In 2005 the median priced home was about $260,000 while median family income was about $58,000. Today the median home is $540,000 and median household income is about $100,000.

The gap between earnings and housing costs is the largest it’s been since the NH Board of Realtors began measuring affordability in 2005. The state’s median household income is just 56% of what is necessary to qualify for the median-priced home under today’s interest rates.

The only way to move the needle in the other direction, according to the broad coalition of housing advocates represented by Housing Action, is to increase inventory across the state. Quinn points to research by the NH Department of Business and Economic Affairs showing that one-third of all residential permits issued annually are consolidated in eight to 10 communities.

“The only way that we are going to resolve the housing crisis in New Hampshire is to have every community contribute,” he says.

No Agreement on Solutions
The public is ambivalent about solutions. Polling shows that when questioned on each housing bill separately, respondents show majority support.
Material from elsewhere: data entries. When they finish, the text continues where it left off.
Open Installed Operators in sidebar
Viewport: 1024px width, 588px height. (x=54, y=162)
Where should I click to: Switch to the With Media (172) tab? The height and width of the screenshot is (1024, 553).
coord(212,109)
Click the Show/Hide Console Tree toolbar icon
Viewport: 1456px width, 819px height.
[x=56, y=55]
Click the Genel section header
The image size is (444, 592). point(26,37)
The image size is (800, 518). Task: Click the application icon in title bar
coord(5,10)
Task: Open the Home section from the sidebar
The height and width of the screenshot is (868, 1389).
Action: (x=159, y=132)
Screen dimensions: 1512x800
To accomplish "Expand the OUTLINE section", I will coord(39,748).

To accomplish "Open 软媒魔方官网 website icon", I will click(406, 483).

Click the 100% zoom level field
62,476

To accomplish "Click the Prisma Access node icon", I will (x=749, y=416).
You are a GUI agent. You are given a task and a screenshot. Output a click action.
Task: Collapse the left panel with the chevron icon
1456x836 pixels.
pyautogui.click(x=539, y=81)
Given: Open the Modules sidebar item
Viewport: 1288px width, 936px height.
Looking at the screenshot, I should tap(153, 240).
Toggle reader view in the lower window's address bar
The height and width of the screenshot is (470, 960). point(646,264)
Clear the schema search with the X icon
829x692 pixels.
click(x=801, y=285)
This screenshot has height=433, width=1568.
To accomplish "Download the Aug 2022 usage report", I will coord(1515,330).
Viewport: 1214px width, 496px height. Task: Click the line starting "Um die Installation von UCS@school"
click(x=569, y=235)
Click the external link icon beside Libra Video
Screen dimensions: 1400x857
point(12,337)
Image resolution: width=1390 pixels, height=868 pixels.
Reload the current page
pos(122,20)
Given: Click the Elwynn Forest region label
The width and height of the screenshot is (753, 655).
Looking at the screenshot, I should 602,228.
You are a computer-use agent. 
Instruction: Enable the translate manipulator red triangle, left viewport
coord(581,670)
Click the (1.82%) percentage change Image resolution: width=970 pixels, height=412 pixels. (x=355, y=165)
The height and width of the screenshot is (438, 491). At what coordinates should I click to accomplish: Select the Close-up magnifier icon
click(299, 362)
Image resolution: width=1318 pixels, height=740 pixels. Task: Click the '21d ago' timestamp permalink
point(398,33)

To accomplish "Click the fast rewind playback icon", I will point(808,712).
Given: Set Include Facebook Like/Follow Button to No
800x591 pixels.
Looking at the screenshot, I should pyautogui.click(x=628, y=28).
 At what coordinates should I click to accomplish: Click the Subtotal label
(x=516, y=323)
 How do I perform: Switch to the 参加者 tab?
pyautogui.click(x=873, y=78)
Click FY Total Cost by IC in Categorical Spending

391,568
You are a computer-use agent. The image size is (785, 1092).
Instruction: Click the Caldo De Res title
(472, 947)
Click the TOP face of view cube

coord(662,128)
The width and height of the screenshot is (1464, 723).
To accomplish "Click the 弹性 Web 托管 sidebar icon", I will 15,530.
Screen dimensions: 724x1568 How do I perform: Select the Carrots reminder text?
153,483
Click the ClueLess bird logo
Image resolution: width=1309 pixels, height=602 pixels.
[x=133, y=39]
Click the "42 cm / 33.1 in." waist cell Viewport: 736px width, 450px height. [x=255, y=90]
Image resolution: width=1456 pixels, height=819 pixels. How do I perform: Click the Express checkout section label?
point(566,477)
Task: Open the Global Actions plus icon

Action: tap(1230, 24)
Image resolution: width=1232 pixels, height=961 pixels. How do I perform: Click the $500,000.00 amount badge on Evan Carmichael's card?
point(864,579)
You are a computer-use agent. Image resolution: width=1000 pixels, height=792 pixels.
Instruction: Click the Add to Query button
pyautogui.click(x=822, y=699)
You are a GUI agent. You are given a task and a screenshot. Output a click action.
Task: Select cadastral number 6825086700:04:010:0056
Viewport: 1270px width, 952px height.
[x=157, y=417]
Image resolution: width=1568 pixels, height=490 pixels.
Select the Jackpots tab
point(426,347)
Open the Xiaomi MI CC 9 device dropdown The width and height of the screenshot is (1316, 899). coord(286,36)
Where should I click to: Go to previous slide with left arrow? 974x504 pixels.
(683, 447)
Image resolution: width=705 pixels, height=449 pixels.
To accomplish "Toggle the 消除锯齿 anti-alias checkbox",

But when asked generally whether the state should restrict local zoning options, the majority response usually favors local control.

“Change is hard and when you start to get into some of the more technical issues, there’s an increased likelihood of misunderstanding or a reluctance to act at all,” says Nick Taylor, director of Housing Action, a coalition of more than 120 nonprofits, banks, community organizations, developers and other stakeholders coalesced around the issue.

“So often what we hear is a lot of concern around water, sewer and septic capacity. But none of these bills would override DES [Department of Environmental Services] standards. None would require a town to issue a permit if they don’t have the water and sewer to deal with it.”

The infrastructure argument is often a straw man for the real concern, valid or not, that increased density will decrease property values.

“We hear it all the time at the Statehouse, the belief that new housing might impact my property values; it may create a situation where kids come into the town and they need schools and we have to educate them and my taxes will go up,” says Quinn, who is also the director of government affairs for the realtors.

“On the House floor we’ve heard reps argue that multi-family creates more crime, more drugs. It’s this fear of the unknown. But none of those things are true. All have been explored thoroughly and found to have no validity, yet they persist even after you present people with this data and evidence.”

Disproportionate Burden
Byrnes maintains there’s nothing inherently wrong with restricting higher density housing to the state’s population centers.

“Developers want to build in areas that are hubs for business and employees, with public water, sewer and other key infrastructure like easy access to highways and sufficient parking,” she says, arguing it simply makes sense for the bigger, more developed places to take on the lion’s share of new housing. Accepting the status quo will never lead to meaningful solutions, says Matt Mayberry, CEO of the NH Home Builders Association. “It’s a statewide problem, not a regional problem, not a municipal problem,” he says. “It’s not fair to expect Manchester to provide solutions while Bedford pulls up the drawbridge and says we don’t want those people in our town; let Nashua, let Manchester deal with it.”